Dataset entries
********************

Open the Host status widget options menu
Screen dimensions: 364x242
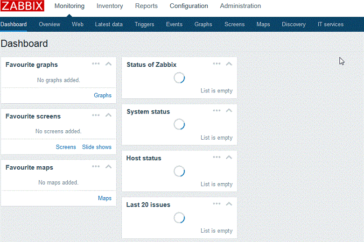217,157
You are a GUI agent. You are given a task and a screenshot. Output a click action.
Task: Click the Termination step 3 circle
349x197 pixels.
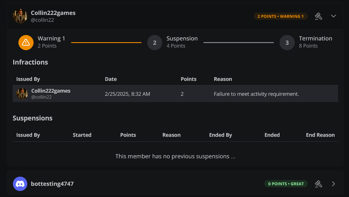tap(287, 42)
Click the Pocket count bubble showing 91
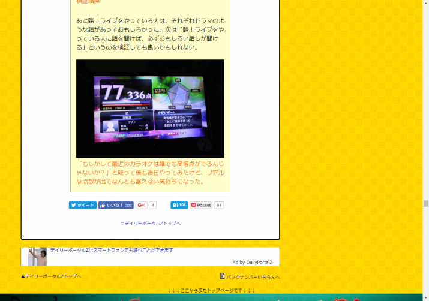429x301 pixels. 219,205
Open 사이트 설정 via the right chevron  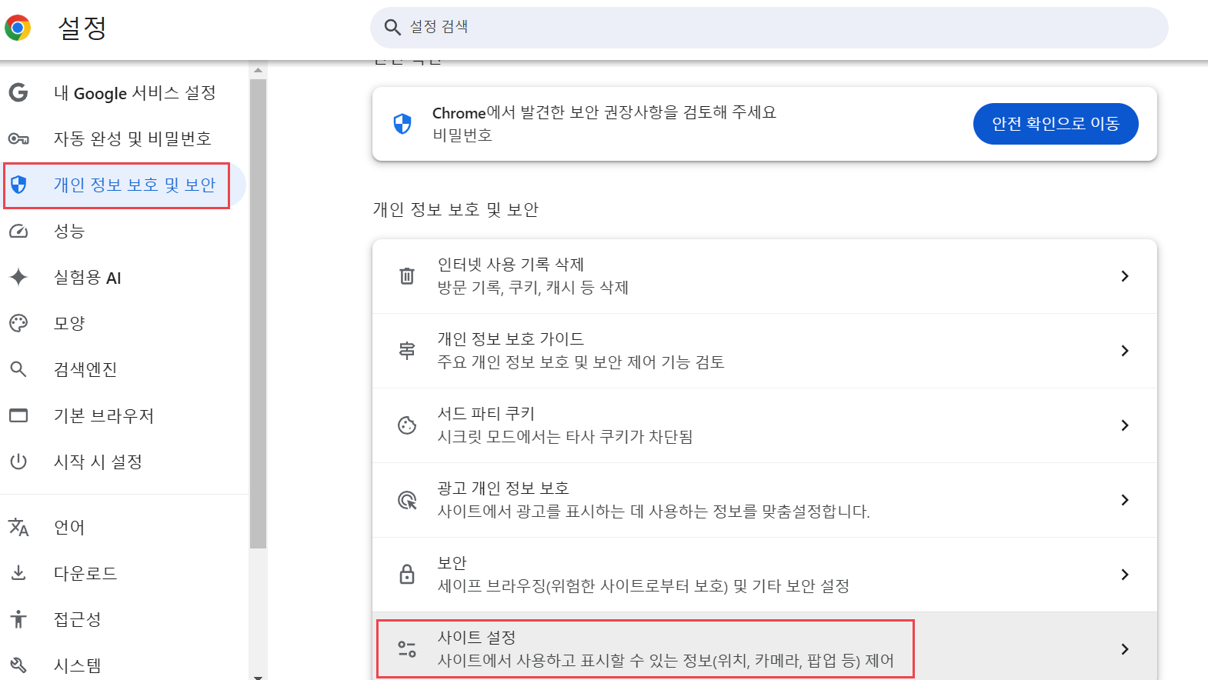(x=1125, y=649)
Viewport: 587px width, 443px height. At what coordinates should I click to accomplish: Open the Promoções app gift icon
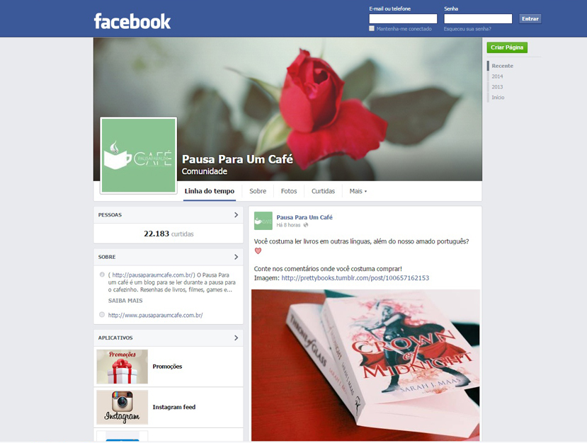(122, 367)
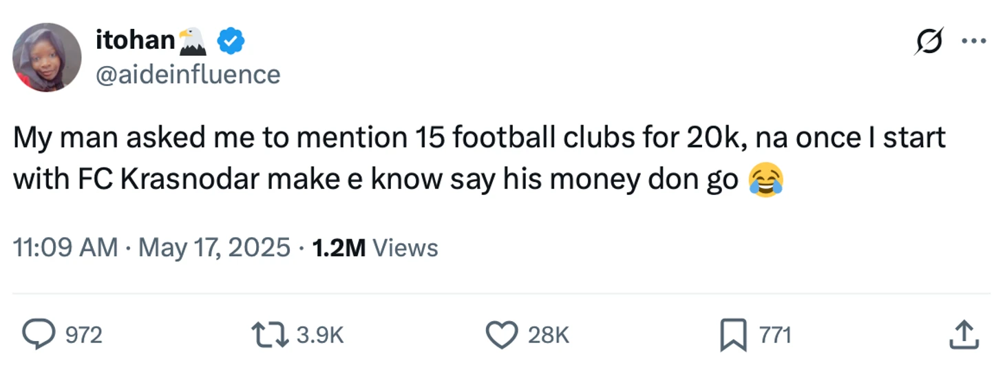Click the 972 replies count

[x=83, y=335]
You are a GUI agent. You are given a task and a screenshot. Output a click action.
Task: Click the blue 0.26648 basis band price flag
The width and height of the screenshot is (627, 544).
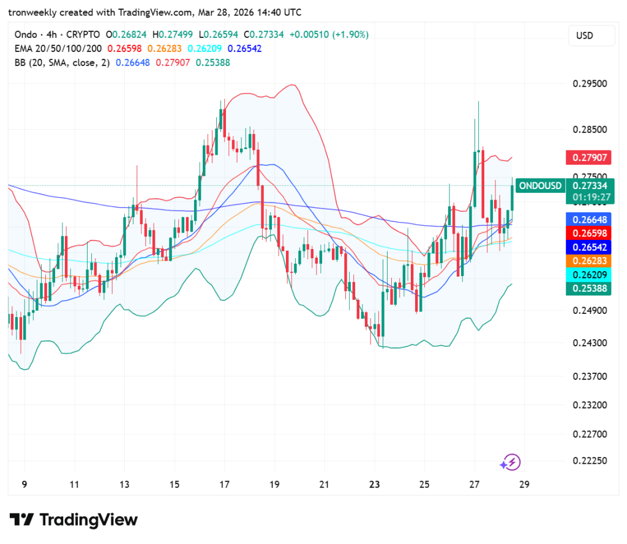[588, 219]
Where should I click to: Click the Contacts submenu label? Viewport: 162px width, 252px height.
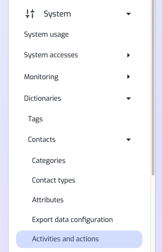pos(42,140)
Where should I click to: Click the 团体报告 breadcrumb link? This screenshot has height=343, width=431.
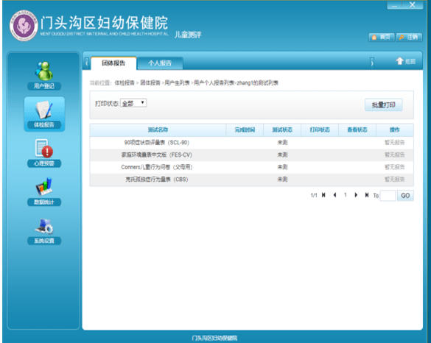coord(150,82)
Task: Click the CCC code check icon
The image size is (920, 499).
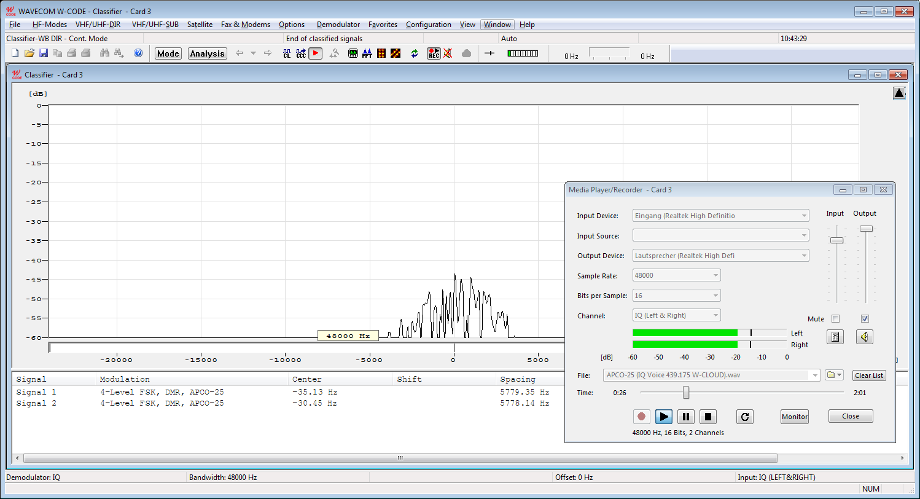Action: (300, 53)
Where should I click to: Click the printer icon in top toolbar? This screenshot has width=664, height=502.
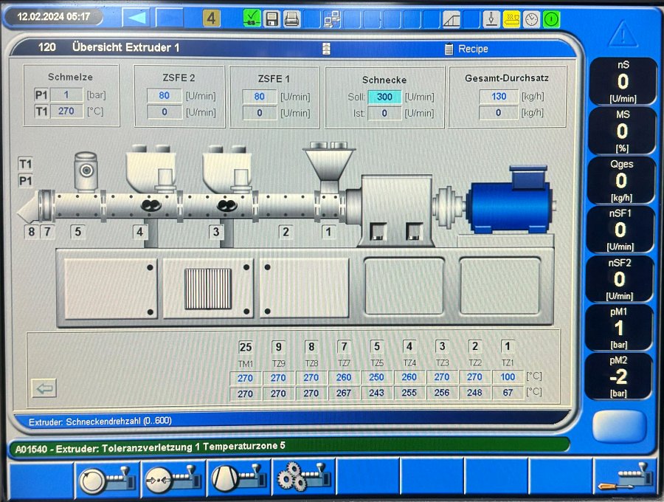coord(291,18)
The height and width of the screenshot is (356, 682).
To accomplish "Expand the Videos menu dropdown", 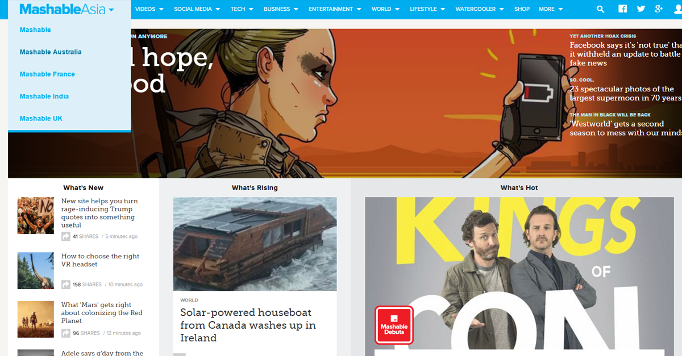I will coord(149,9).
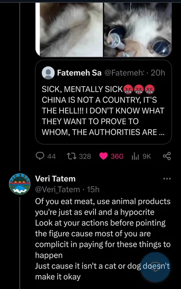Open the Veri Tatem display name

(55, 179)
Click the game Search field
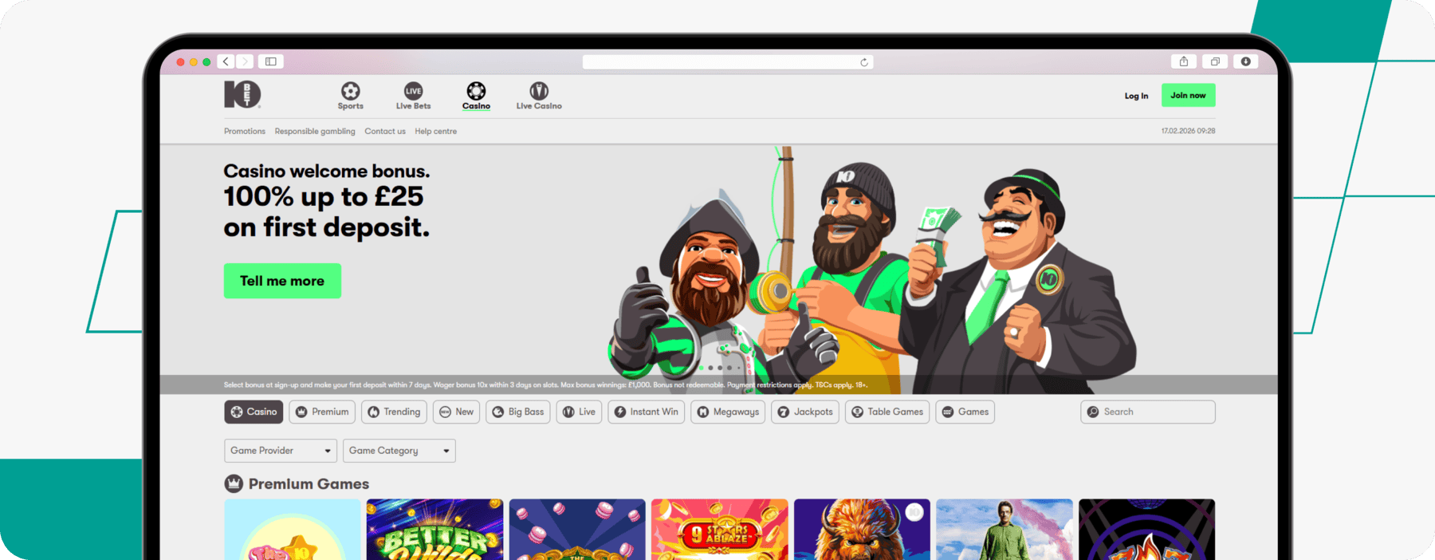 tap(1148, 412)
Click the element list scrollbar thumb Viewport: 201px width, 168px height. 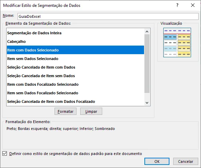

********************

[Exercise prompt]
The exact lines from the one containing "Click the game Search field" through the end of the data are to be copied, with both ends kept and pictures left out.

[Finished exercise]
Click the game Search field
 tap(1148, 412)
Click the element list scrollbar thumb Viewport: 201px width, 168px height. 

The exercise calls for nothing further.